The home was built in the 1860s by H.W. Crabb, a Napa Valley pioneer who founded the To Kalon winery. “The To Kalon vineyards, which are all around us, have several different owners now, but fetch some of the highest prices in the world for grapes,” Trevor explains. His own parents bought the land around 1969 from the Rainier Brewing Company. The acquisition was part of a complex transaction whereby vintner Robert Mondavi purchased the vineyards and Traina’s parents received the property and the house.

The home saw an addition by Crabb in the 1880s and a near total rebuild after a devastating fire more than a century later, in 1997. “I knew the house prior to the fire, and I was so crazy for it,” says Alexis, who moved from Florida with her family to the region in the mid-1980s. “When they rebuilt it, they modernized it and reworked some of the space.
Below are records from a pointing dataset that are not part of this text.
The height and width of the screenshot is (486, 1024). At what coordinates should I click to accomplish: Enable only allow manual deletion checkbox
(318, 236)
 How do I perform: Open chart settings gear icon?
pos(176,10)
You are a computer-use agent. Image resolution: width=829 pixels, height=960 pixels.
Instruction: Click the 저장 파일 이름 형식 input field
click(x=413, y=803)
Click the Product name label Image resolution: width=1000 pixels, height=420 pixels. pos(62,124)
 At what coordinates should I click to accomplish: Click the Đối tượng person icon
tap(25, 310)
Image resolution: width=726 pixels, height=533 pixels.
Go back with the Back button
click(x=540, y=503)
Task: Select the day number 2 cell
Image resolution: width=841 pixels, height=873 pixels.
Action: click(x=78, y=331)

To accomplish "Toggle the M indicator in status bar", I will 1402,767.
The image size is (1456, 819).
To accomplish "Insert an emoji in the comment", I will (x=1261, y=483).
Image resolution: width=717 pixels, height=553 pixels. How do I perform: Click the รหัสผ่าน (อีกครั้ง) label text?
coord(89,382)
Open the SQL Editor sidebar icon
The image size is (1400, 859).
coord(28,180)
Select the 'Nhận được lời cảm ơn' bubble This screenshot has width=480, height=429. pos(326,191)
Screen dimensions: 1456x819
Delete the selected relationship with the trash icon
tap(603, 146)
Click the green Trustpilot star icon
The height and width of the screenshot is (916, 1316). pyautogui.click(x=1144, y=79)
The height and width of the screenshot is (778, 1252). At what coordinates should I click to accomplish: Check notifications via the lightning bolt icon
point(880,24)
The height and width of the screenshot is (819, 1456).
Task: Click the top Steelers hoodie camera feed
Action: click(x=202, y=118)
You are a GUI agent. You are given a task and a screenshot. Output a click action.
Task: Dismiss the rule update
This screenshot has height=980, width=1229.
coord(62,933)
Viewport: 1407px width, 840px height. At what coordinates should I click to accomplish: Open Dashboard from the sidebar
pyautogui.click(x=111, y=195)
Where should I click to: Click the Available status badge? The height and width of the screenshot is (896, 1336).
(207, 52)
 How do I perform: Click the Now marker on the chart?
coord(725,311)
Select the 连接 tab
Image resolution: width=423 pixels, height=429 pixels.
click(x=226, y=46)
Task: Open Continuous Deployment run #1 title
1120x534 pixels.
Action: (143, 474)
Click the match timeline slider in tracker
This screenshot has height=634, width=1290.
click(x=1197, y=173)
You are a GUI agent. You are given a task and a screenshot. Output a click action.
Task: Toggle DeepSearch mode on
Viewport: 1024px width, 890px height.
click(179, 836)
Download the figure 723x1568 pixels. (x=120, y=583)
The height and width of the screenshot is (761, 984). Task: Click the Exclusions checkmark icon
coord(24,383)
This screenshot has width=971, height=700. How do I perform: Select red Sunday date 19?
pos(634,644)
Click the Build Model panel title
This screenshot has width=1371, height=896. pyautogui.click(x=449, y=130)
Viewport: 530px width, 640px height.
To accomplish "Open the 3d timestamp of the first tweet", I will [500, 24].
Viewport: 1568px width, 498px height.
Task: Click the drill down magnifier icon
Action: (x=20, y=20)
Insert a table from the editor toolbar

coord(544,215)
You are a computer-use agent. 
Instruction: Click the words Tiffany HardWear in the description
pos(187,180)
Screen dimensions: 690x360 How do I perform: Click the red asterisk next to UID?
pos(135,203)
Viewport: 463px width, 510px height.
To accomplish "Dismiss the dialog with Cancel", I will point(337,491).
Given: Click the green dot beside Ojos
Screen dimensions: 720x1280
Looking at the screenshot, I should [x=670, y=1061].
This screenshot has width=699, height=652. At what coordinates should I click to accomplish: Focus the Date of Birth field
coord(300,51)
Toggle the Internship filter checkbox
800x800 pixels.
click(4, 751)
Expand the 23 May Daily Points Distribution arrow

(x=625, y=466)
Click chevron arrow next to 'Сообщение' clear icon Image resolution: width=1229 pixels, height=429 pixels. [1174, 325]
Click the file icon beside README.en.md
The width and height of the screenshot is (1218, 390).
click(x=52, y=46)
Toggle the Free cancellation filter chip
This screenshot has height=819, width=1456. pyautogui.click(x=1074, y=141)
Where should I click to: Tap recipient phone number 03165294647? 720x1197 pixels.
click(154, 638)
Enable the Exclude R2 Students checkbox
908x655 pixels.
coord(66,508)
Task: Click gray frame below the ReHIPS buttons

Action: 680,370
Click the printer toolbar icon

The old house had less room, but was very charming.” 

Even with its updates, the Napa Valley getaway is a far cry from the couple’s primary residence, in Pacific Heights. “The house we built together in San Francisco is very contemporary, with my photography collection and objects we’ve inherited and purchased—it’s a more sophisticated mix, in a sense,” Trevor says. “This is a family home; it’s very comfortable and familiar.” 

The decor is an assemblage of styles, though most are heirlooms and antiques set in place by Trevor’s mother. “We have a number of family portraits, of my grandparents and my mother, and pieces of furniture I grew up with in various houses,” he says. “The dining-room table belonged to my great-grandmother, as did the sideboard next to it, and [the nearby] secretary belonged to my mother.” 

Though there’s no denying his family’s pedigree, Trevor can’t help but make fun of some of the house’s inherited features: “It reminds me of that great comment by Marella Agnelli”—made after the socialite toured Sid and Mercedes Bass’ apartment in New York—“when she said, ‘It will take her another lifetime to understand wicker!’ There’s nothing more WASP-y than lattice and wicker. And the thing is, we come from wicker.” (Well, almost. Michael Taylor decorated Trevor’s parents’ homes, and his grandmother’s house in Newport, Rhode Island, was done in the 1960s by Valerian Rybar; Thomas Britt decorated the homes of Alexis’ parents.)

For Alexis—the daughter of Elizabeth and W. Clarke Swanson Jr., a renowned vintner, whose grandfather started the national food-production company that bears the family name—what’s outside of the house is equally important. She claims the long, unpaved, tree-lined driveway as being her favorite spot on the property. “Historically, it’s mind-blowing,” she says. “Some of the trees are 130 years old. It never ceases to amaze me.”

Her husband echoes the sentiment. “Often we’ll put the kids to bed and then take a walk,” he says. “When I was growing up here, we had this thing we called ‘scary walks,’ and after dinner we’d go out with our flashlights and walk through the vineyards. It’s a really amazing thing to do, to stroll on a warm night with a glass of wine.” In a place like this, it certainly is.